胡一刀冷笑,笑容牽動臉上的疤痕,讓他看起來更可怖。
他低喃,“一百兩,哈哈,真是巧了啊。兄弟們呢,把自己用得上的朋友們都叫上,咱們去堵他蔣狗子。
抓到蔣狗子,拿回一百兩銀子,我請兄弟們喝酒!”
鬥金:“得嘞!爺,我這就通知下去,半個時辰後咱們賭坊門口集合。不用您老人家出手,您就看著我們就行。”
不多時,賭坊門口集結了五六十號人,他們一個個都是鬥雞走狗,流裡流氣之輩。
胡一刀:“這小子有了銀子,肯定鑽賭坊,你們去別人賭坊的時候悄悄的,別鬧出事,找到他就帶他去廣喜衚衕。”
廣喜衚衕是個死衚衕,平時根本就沒人去,這也就成了打架鬥毆的好地方。
“兄弟們!走著!”鬥金搖頭晃腦地喊。
一群人分開行動,湧上屏縣街頭。
這一找就是一個上午,賭坊裡沒有,酒樓裡沒有,就連暗娼館裡也沒有。
鬥金嘴裡叼著一根不知從哪裡折來的小木棍,他呸地一口吐出木棍,混不吝道:“這狗東西藏哪兒去了?抓到他,非要好好收拾他一頓不可。

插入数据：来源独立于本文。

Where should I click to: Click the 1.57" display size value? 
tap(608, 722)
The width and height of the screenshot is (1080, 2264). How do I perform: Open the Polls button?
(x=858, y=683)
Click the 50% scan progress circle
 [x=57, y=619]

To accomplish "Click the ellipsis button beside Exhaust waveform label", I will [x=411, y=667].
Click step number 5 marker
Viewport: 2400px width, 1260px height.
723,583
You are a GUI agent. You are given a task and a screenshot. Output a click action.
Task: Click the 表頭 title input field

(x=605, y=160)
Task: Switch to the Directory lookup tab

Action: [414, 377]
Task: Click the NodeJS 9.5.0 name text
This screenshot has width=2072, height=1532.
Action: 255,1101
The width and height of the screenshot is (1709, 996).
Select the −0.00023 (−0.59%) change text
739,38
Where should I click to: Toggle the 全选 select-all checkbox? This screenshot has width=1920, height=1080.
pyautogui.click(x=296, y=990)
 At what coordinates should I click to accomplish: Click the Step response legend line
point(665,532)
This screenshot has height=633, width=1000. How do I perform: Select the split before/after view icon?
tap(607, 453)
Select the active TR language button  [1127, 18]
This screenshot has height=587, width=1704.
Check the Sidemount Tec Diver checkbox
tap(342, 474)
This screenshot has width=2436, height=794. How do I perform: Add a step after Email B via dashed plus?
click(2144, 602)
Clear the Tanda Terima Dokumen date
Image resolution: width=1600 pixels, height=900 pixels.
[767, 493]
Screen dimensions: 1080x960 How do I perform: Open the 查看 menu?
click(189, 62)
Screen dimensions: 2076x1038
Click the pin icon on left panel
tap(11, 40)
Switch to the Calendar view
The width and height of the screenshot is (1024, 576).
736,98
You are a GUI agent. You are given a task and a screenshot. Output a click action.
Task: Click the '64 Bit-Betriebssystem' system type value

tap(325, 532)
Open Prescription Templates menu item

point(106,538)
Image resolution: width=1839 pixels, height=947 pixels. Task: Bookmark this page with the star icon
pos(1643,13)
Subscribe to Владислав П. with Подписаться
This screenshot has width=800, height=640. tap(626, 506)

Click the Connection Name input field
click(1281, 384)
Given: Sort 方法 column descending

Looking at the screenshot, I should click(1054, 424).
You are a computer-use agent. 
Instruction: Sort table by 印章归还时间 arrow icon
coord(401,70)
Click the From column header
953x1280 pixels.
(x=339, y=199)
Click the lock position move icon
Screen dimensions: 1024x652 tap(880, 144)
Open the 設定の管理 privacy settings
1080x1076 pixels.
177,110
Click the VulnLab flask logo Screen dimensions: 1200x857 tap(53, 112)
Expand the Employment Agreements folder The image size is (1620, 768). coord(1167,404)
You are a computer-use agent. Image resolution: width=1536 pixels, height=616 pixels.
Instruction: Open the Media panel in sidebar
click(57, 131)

”
忽而有個小弟喊道:“鬥金哥,你瞧那裡!”
這麼多人大動干戈地找蔣狗子,他能看不到嗎?
他嚇得躲在小巷子裡不敢動,還把一個破揹簍扣在身上遮擋人的視線。
殊不知,他衣服下襬還在揹簍外面,正巧被鬥金的小弟看到了。
鬥金被手下簇擁鑽進小巷,提起破揹簍,就看到揹簍下蜷縮著一個人。
雖然臉腫得不像樣,可眾人還是透過那雙三角眼判斷出此人正是蔣狗子。
蔣狗子嚇得渾身發抖,姿勢順滑地變成跪下,“爺爺們,行行好,我現在真沒銀子,饒了我這一次。我女兒在黑風山東家手裡幹活。
只要你們饒了我,我馬上就去找她拿銀子還給你們!”
鬥金也聽到街上流言了。
人家黑風山的東家放話,要是蔣狗子出去打黑風山的旗號行事,千萬別信。黑風山的人才不理這些糊塗官司,惹急了,人家首接報官。
誰都知道黑風山的沈東家和縣令徐以德交好,若是真報官,黑風山穩贏,誰去觸那個黴頭!
鬥金衝小弟使了個眼色,他們押著蔣狗子往廣喜衚衕走。
胡一刀早就守在廣喜衚衕,手下巴結他,不知從哪裡給他找來一把椅子。
他西平八穩地坐在椅子上,小弟們從旁伺候,捏腿的,扇風的,好不快活。
鬥金把蔣狗子一推,順勢往他膝窩踢了一腳,蔣狗子嗵地跪在地上。
胡一刀笑了,他兩條腿放到地上,身體前傾,聲音滿是邪惡道:“蔣狗子,你可讓我好找啊。
約好了日子還賭債,你卻給我跑了,讓爺丟了好大一個臉。